Preparing for the PE exam is a formidable task. In fact, planning your preparation is an engineering feat in its own right! However, all successful examinees go through the same basic steps outlined here. Examinees who skip steps are often unsuccessful. The steps in the first half of the checklist are meant to be completed sequentially, one step at a time. As exam-day grows closer, you may want to "multitask" some of the steps in the second half of the list.

This checklist assumes that you have already applied to take the PE exam and that you have sufficient time to prepare for it.


  1. Explain to family members and friends what you are doing and why it is important to your career that you pass the PE exam. Explain how long the process is going to take and what changes to your behavior and lifestyle might be noticed.

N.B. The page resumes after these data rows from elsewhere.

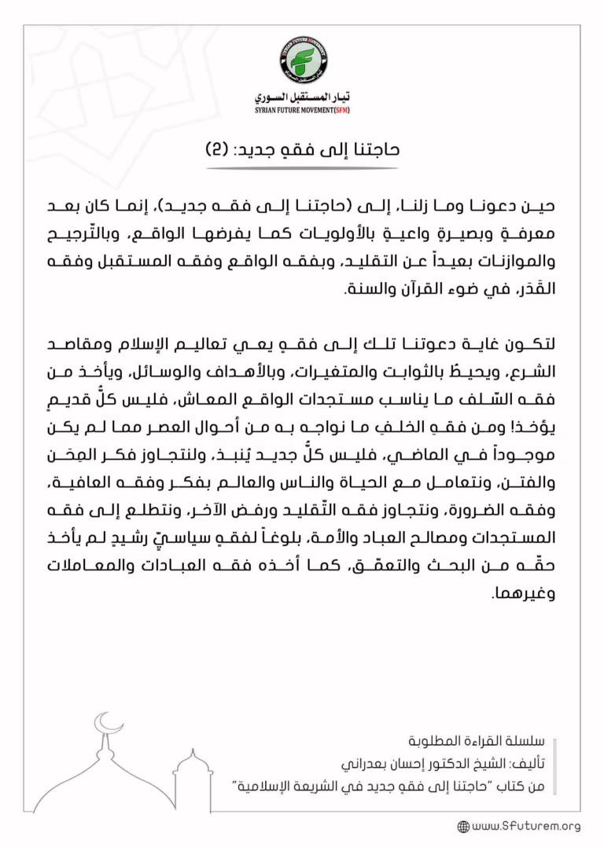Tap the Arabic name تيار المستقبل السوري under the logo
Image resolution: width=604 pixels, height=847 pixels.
302,97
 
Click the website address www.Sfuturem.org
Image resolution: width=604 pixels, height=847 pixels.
526,826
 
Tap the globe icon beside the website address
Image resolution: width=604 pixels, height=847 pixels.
463,827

  2. Spend a few minutes exploring the features in PPI's website so that you can return to it for more information as needed.
  3. Thoroughly study the exam format and subject outline.
  4. If you have a current PPI reference manual, read the introductory chapter for information about your exam and tips on how to prepare successfully for it. (If your manual isn't current, however, it may have information about a prior exam format, so it's best to check this online.)
  5. Read through the relevant FAQs on PPI's web site.
  6. Take some time to read the "Been There" advice from previous examinees in your discipline.
  7. Decide WHAT you are going to study: (A) Are you going to study all exam subjects (which I recommend) or a subset of the exam (which is what most engineers do)? (B) Are you going to review explicitly by studying the chapter theory or review implicitly by solving problems?
  8. Decide how you want to prepare: (A) Study on your own with books and practice problems (B) Use audio, video, or CD-ROM products to enhance your self-study (C) Enroll in one of PPI's online Passing Zones (D) Enroll in a "live" review course (E) Take a correspondence course
  9. If you intend to take a review course, check the Review Course Listing.
  10. Establish a secure study location in your home where you can leave your mess and calculator each day without having to clean up.
  11. Establish an "exam-item consolidation" box or drawer, into which you can toss items that you want to take with you to the exam. It is surprising how much you will accumulate in a month or more.
  12. Read through the "exam kit" lists in your PPI reference manual. As you run across these items during your review, you can drop them into your exam-item consolidation box.
  13. Identify the books that are essential references for your exam. Lists of such books appear in PPI reference manuals, and a list for civil examinees is online. You can also get a good idea of what other engineers have found useful by reading the Been There advice. Decide which books you want to accumulate. Get as many as you possibly can.
  14. If you are taking the civil or structural exam, make sure you know which codes (year or edition), if any, will be used in your exam. Study with the editions of the codes that are specified for the exam, whether they are current or not. Frequently, what's used on the exam lags well behind current usage in the real world.
  15. Check your local and corporate library for books you can borrow rather than purchase.
  16. Ask friends and coworkers about other books you can borrow.
  17. If you have a passed-down or borrowed PPI reference manual, determine if the edition is current. Changes in exam format, codes, and emphasis often make using an old edition a big mistake.
  18. Assemble college textbooks, collections of old class notes, Schaum's outlines, and other collections of solved problems. (These are not necessarily the same books you will take into the exam.)
  19. Seek out and accumulate practice or sample exams, available from PPI and other commercial sources.
  20. Download any free materials on the Web that are useful. (Note: Although web searches on "PE exam" and similar subjects may turn up hundreds of references, don't waste time looking for actual past exams or problems from prior tests--there are none.)
  21. Use PPI's Errata listings to correct any mistakes that have been identified in PPI books. Check with other publishers whose books you may be using to see if they have errata lists.
  22. Decide on a calculator. Locate the instruction manual. Make sure you have extra batteries and know how to change them. Have another calculator available as a spare, and make sure you know how to use it.
  23. Put your name on everything (your calculator and books) that you intend to bring with you to the exam.
  24. Make a review schedule. Allocate time to all of the subjects you intend to study.
  25. As you review, add book tabs to useful pages. You may want to use a color-coding system for your tabs. (Caution: Some states do not permit the use of removable sticky notes in books. Check with your State Boards.)
  26. As you review, assemble and organize your work in a manner that works for you.
  27. Near the actual exam date, take one or more of your practice exams. Evaluate your readiness. Work on your weaknesses.
  28. Reread the "What to Do Before the Exam" sections in your PPI reference manual.
  29. Assemble other items in your exam "kit."
  30. Get a good night's sleep before the exam. Then go into the test knowing that you've done your best to prepare.